What you are asked to do >> Reproduce the part of the items that opens with the line containing "tick label 3" and closes with the line containing "(x=242, y=251)", including both of those lines.

Data rows >>
.....
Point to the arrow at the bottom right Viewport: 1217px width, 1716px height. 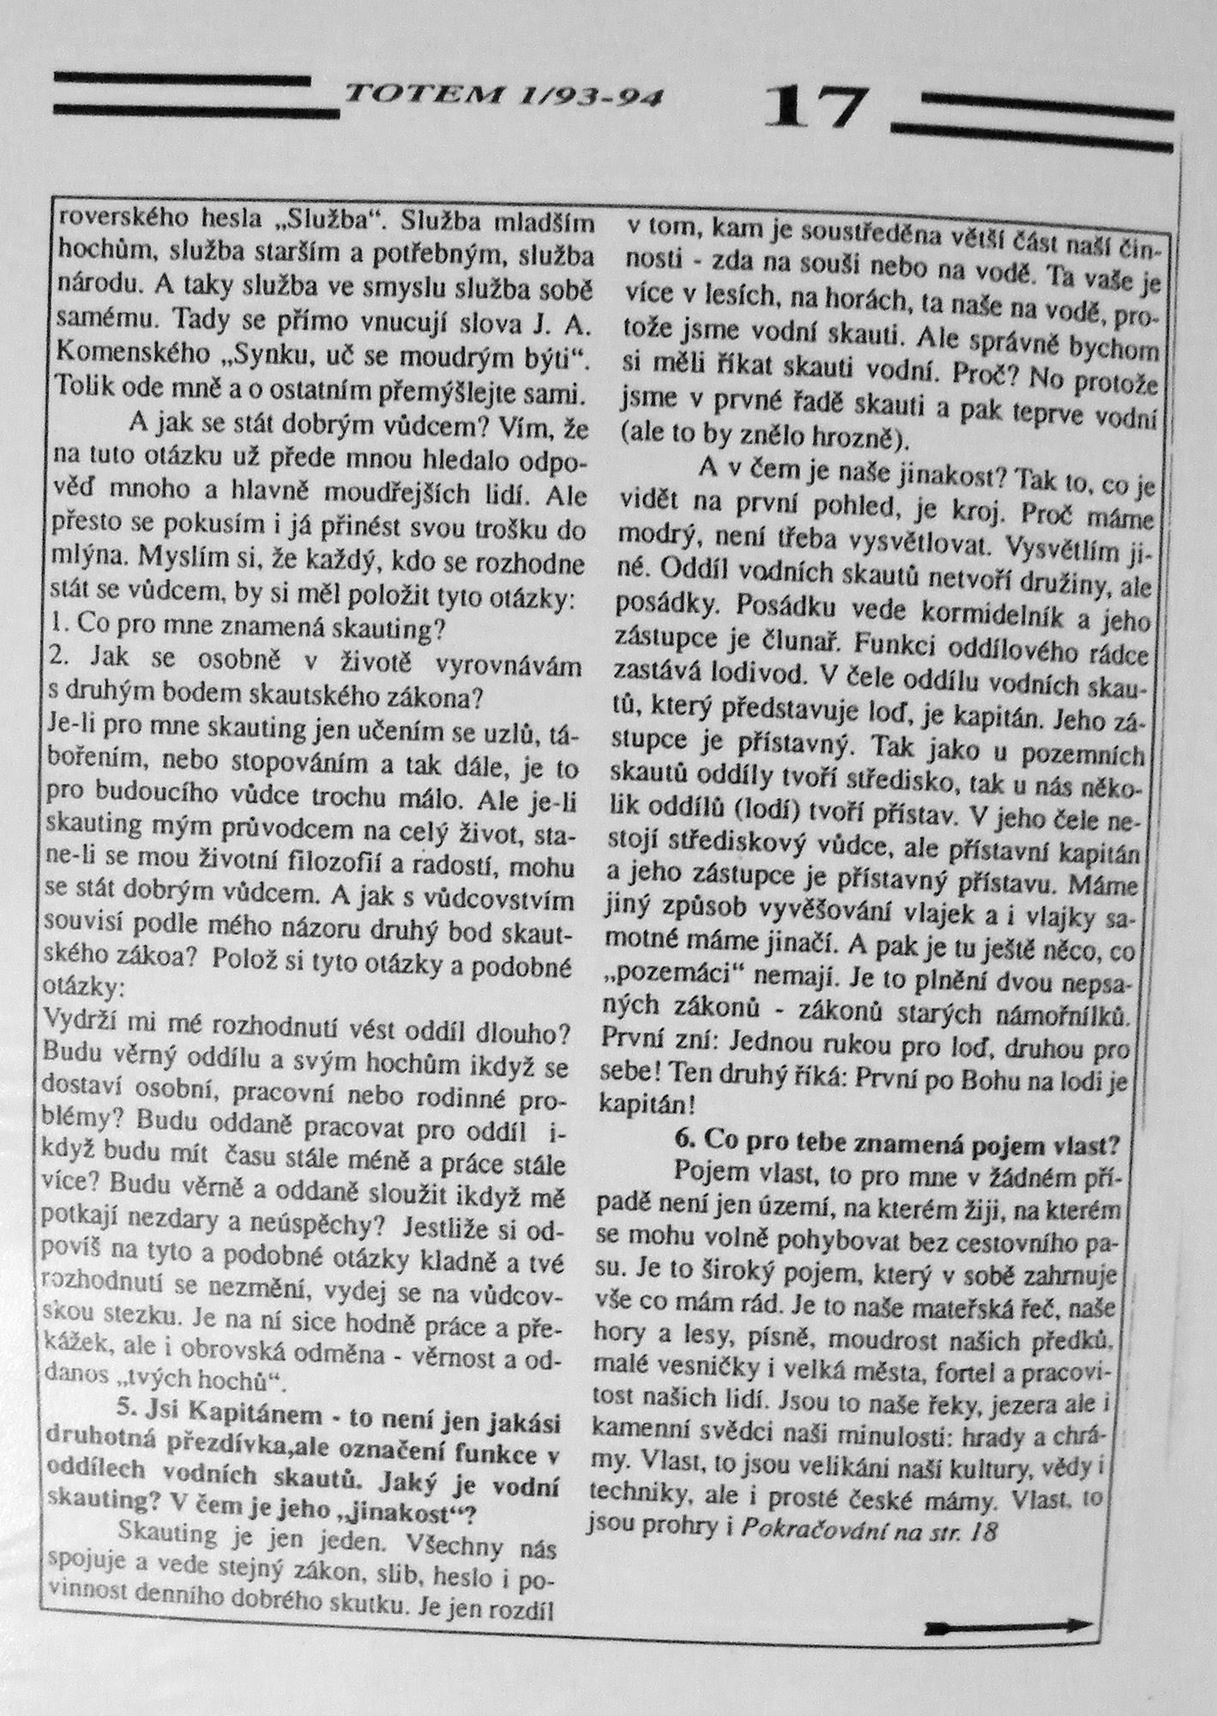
.....
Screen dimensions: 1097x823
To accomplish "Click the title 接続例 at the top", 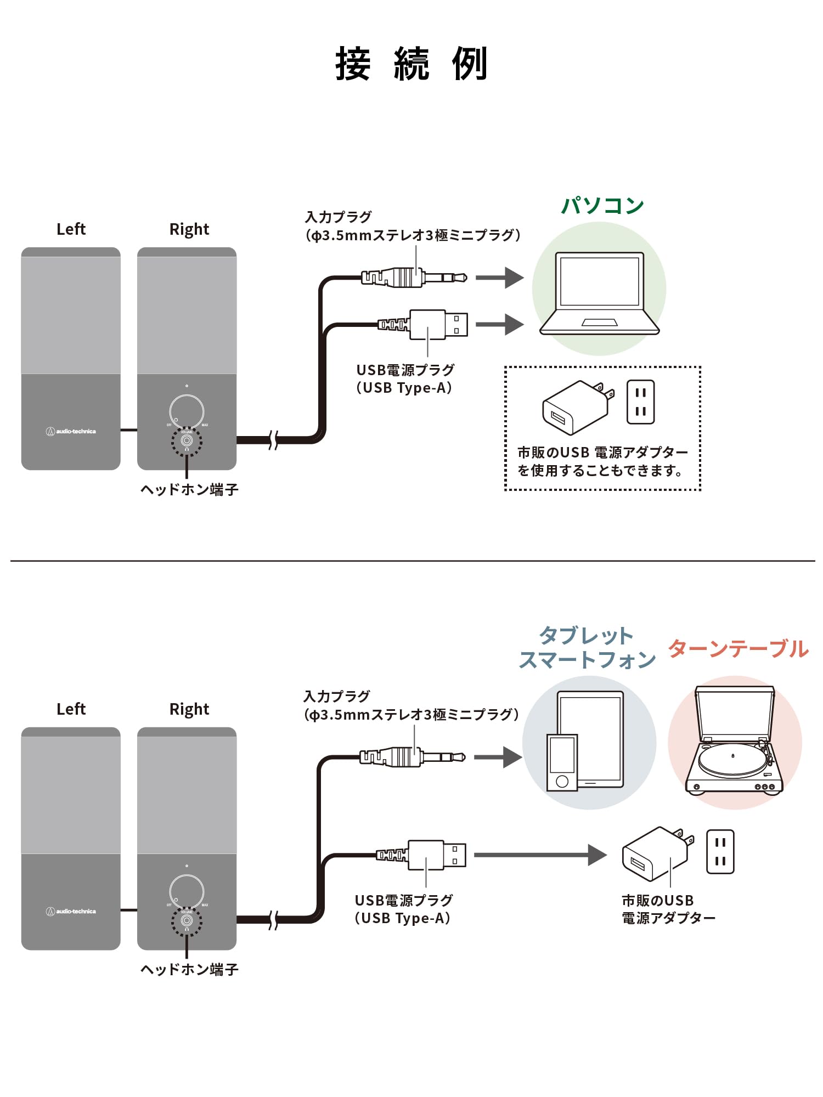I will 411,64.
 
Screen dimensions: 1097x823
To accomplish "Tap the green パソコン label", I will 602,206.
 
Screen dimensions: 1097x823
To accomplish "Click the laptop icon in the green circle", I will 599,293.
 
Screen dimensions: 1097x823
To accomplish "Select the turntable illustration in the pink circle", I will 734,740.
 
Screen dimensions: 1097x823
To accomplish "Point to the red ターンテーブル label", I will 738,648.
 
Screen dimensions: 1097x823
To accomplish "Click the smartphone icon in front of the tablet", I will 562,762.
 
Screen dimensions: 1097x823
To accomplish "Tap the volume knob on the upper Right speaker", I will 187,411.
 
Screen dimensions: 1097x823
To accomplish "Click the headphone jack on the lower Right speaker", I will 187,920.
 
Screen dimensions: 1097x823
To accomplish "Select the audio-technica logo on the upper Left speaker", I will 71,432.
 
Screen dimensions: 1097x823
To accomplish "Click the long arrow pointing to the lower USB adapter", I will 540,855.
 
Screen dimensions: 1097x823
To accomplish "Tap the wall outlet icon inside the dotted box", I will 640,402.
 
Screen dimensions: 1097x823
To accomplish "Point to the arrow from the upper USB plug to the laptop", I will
.....
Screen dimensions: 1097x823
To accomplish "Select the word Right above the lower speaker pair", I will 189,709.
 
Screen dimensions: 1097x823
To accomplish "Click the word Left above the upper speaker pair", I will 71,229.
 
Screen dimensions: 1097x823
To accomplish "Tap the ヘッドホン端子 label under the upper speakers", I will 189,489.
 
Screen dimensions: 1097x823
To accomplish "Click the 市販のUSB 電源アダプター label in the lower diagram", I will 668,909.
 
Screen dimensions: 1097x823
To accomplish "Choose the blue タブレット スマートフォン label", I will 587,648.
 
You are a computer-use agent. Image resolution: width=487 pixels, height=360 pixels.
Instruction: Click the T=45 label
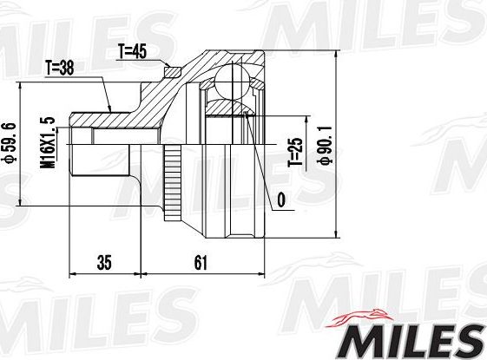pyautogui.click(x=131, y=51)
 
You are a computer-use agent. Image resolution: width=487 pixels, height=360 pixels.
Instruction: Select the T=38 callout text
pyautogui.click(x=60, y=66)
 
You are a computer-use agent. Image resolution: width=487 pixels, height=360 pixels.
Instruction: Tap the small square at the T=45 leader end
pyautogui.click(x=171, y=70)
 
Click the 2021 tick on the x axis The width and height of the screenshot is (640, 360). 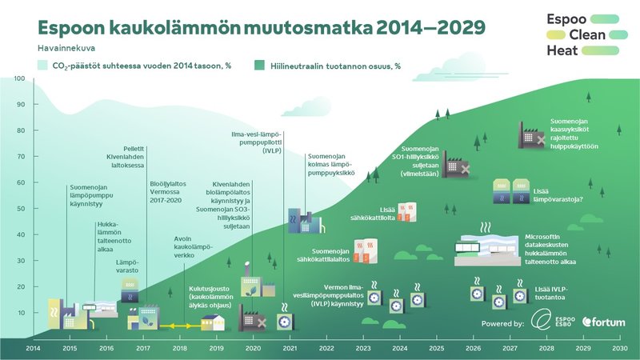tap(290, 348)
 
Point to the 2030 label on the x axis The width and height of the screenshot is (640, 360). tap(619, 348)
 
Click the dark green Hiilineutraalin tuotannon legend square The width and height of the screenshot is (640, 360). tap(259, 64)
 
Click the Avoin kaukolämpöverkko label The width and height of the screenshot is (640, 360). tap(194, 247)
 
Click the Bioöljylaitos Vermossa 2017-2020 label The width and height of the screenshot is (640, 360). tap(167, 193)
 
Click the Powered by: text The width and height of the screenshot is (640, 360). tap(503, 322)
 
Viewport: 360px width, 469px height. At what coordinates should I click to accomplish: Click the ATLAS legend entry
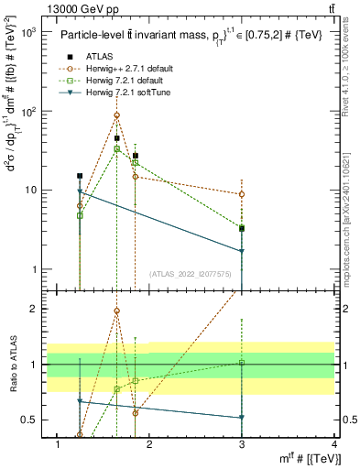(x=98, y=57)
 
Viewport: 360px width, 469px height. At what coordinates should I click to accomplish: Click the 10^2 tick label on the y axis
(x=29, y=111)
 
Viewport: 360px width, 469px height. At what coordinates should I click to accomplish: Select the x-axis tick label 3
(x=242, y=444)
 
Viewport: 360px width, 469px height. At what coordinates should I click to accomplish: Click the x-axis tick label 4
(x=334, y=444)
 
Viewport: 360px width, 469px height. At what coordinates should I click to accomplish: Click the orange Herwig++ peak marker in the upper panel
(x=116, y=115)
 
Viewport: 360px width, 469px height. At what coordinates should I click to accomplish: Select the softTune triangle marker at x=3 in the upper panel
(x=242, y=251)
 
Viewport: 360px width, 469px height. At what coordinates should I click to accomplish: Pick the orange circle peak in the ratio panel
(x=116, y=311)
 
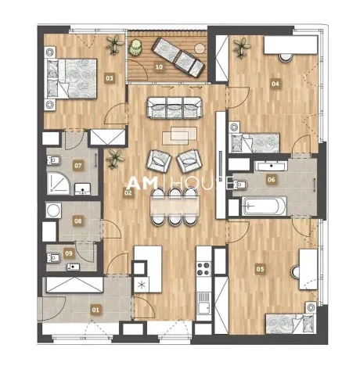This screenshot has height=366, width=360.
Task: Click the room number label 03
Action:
.....
Exercise result >>
Viewport: 360px width, 469px height. At what coordinates should I click to accomplish: Select the x-axis tick label 3
(x=242, y=444)
 
Viewport: 360px width, 469px height. At what coordinates should I click to accomplish: Click the x-axis tick label 4
(x=334, y=444)
 
Viewport: 360px width, 469px height. At what coordinates should I click to accomplish: Click the orange Herwig++ peak marker in the upper panel
(x=116, y=115)
 
Viewport: 360px width, 469px height. At what coordinates should I click to accomplish: Select the softTune triangle marker at x=3 in the upper panel
(x=242, y=251)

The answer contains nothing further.